Sanne, which provides alternative asset and corporate services, posted a rise in full-year profit and revenue thanks to strong performances from its core businesses, particularly in the EMEA and the US. In the year to the end of December 2018, underlying pre-tax profit pushed up 11.8% to £42.6m on revenue of £143m, up 26.4% from 2017.

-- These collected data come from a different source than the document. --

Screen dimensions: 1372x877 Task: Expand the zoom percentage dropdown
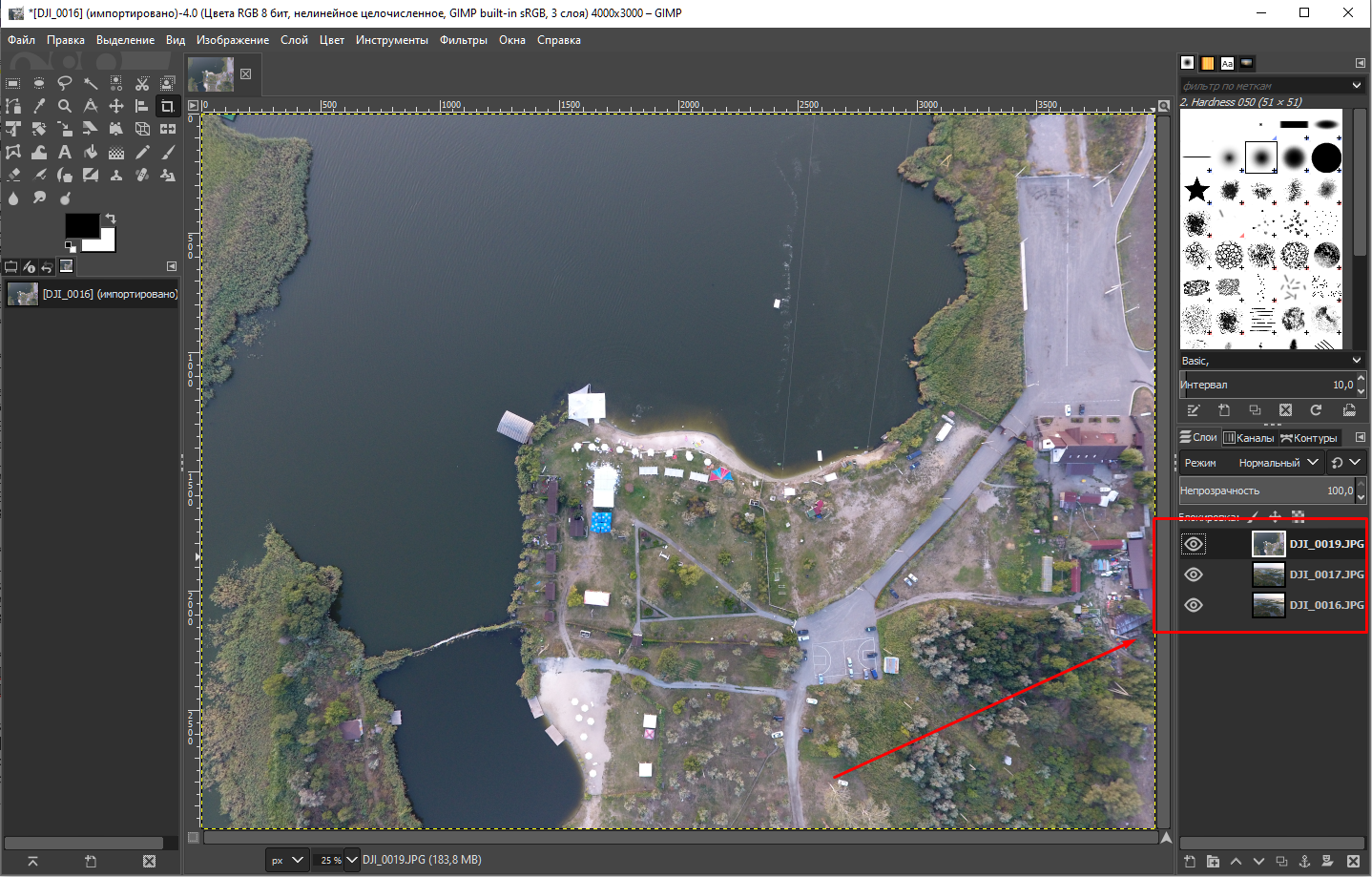click(351, 860)

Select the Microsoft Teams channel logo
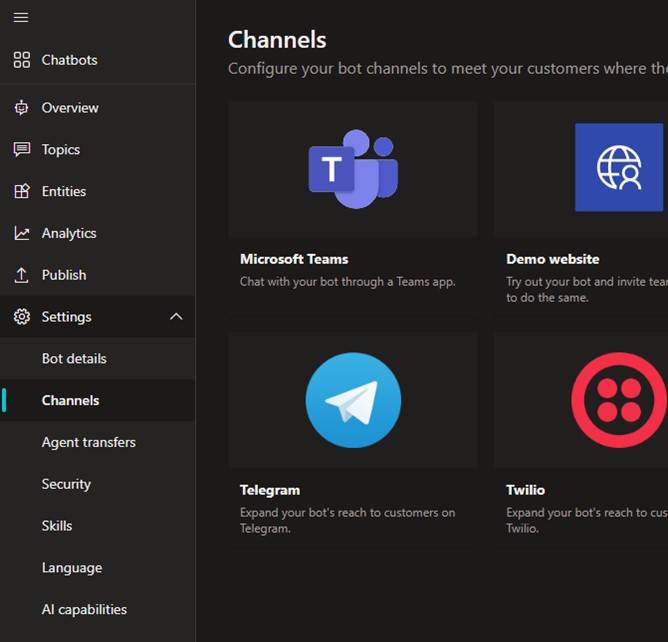pos(352,169)
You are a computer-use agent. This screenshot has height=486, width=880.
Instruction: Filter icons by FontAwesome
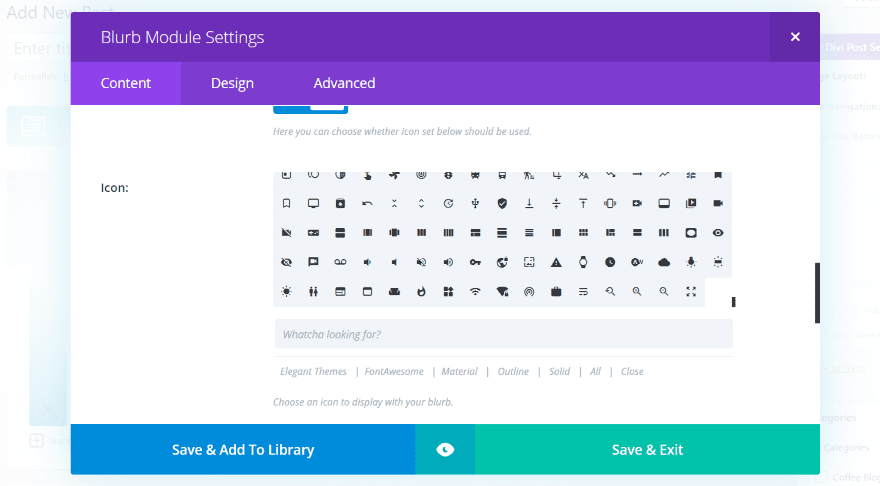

EasyJet announced on Friday that it was standing ready to activate its Brexit contingency plan of suspending shareholders' voting rights in respect of a small number of shares, given its EU ownership had still not reached the 50% plus one share level it required. The FTSE 100 airline said its EU, excluding UK, ownership had increased in recent weeks to 49.92%. It claimed that under new EU rules it would have six months to comply with EU ownership rules after a no-deal Brexit, adding that it planned to set a permitted maximum of non-EU ownership in accordance with its articles of association.

Newspaper round-up

Indonesia’s national carrier Garuda has cancelled a multibillion-dollar order for 49 Boeing 737 Max 8 jets after two fatal crashes involving the plane, the company said, blaming passengers’ loss of trust in the aircraft. In what is thought to be the first formal cancellation for the model, Garuda spokesman Ikhsan Rosan said: “We have sent a letter to Boeing requesting that the order be cancelled. “The reason is that Garuda passengers in Indonesia have lost trust and no longer have the confidence” in the plane, he said, adding that the airline was awaiting a response from Boeing. – Guardian

ExxonMobil faces losing its lobby privileges at the European parliament after the company failed to show up for the first hearing into climate change denial. ExxonMobil would become only the second multinational – after Monsanto – to lose access to MEPs, parliamentary meetings and digital resources if it loses a high-level vote expected by the end of April. – Guardian

Rail firms will be forced to admit that three times as many trains are delayed than current figures show, as a new website will for the first time let commuters check when their train is just one minute late. At present Network Rail data shows nine in ten (89.1 per cent) of trains arrive "on time", but this will fall to two in three (66.9 per cent) under the new measure, which deems a train "late" if it arrives 60 seconds after its due time. – Telegraph

Britain’s biggest carbon-emitters are in talks with the Government over a funding plan for projects that could start stripping greenhouse gases from power plants and factories by the mid-2020s. Tata Steel will join energy giants BP, Royal Dutch Shell, National Grid, Drax Group and Cadent Gas to back fresh plans to develop a technology that can trap and storage carbon emissions to help tackle climate change. – Telegraph

Mike Ashley has picked a fight with Sir Philip Green as his battle to take control of Debenhams enters the final stages with a pre-pack administration of the department store chain looking increasingly likely. In an extraordinary attack, the billionaire owner of Sports Direct lashed out and said that he would not buy Sir Philip Green’s Arcadia empire, which owns Topshop, Dorothy Perkins, Burton, Wallis and Miss Selfridge, even for £1. – The Times

US close

US stocks finished in the green on Thursday, as investors digested fresh readings on manufacturing and jobs, and continued to mull over a more dovish policy statement than expected from the Federal Reserve, which prompted concerns about the US economy.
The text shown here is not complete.